Adding this to the default load path and enabling it with cadey.Colemak.enable = true; in my tower's configuration.nix

This section was made possible thanks to help from Graham Christensen who seems to be in search of a job. If you are wanting someone on your team that is kind and more than willing to help make your team flourish, I highly suggest looking into putting him in your hiring pipeline. See here for contact information.

Oryx

Oryx is the configurator that ZSA created to allow people to create keymaps without needing to compile your own firmware or install the QMK toolchain.

QMK is the name of the firmware that the Moonlander (and a lot of other custom/split mechanical keyboards) use. It works on AVR and Arm processors.

For most people, Oryx should be sufficient. I actually started my keymap using Oryx and sorta outgrew it as I learned more about QMK. It would be nice if Oryx added leader key support, however this is more of an advanced feature so I understand why it doesn't have that.

Things I Don't Like

This keyboard isn't flawless, but it gets so many things right that this is mostly petty bickering at this point. I had to look hard to find these.

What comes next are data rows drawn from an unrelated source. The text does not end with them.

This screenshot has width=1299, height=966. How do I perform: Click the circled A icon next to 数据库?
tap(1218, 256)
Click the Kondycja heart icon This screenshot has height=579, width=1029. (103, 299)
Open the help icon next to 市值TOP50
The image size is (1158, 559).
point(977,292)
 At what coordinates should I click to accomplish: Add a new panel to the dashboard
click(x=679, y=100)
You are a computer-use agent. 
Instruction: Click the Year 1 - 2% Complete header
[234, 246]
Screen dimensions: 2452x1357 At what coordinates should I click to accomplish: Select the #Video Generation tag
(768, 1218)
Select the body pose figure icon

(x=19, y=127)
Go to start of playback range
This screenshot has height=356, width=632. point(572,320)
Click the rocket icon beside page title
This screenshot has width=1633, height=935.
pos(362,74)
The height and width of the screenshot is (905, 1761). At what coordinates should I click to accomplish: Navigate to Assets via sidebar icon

I would have liked having another thumb key for things like layer toggling. I can make do with what I have, but another key would have been nice. Maybe add a 1u key under the red shaped key?

At the point I ordered the Moonlander, I was unable to order a black keyboard with white keycaps. I am told that ZSA will be selling keycap sets as early as next year. When that happens I will be sure to order a white one so that I can have an orca vibe.

ZSA ships with UPS. Normally UPS is fine for me, but the driver that was slated to deliver it one day just didn't deliver it. I was able to get the keyboard eventually though. Contrary to their claims, the UPS website does NOT update instantly and is NOT the most up to date source of information about your package.

The cables aren't braided. I would have liked braided cables.

Like I said, these are really minor things, but it's all I can really come up with as far as downsides go.

Conclusion

Overall this keyboard is amazing. I would really suggest it to anyone that wants to be able to have control over their main tool and craft it towards their desires instead of making do with what some product manager somewhere decided what keys should do what. It's expensive at USD$350, but for the right kind of person this will be worth every penny. Your mileage may vary, but I like it.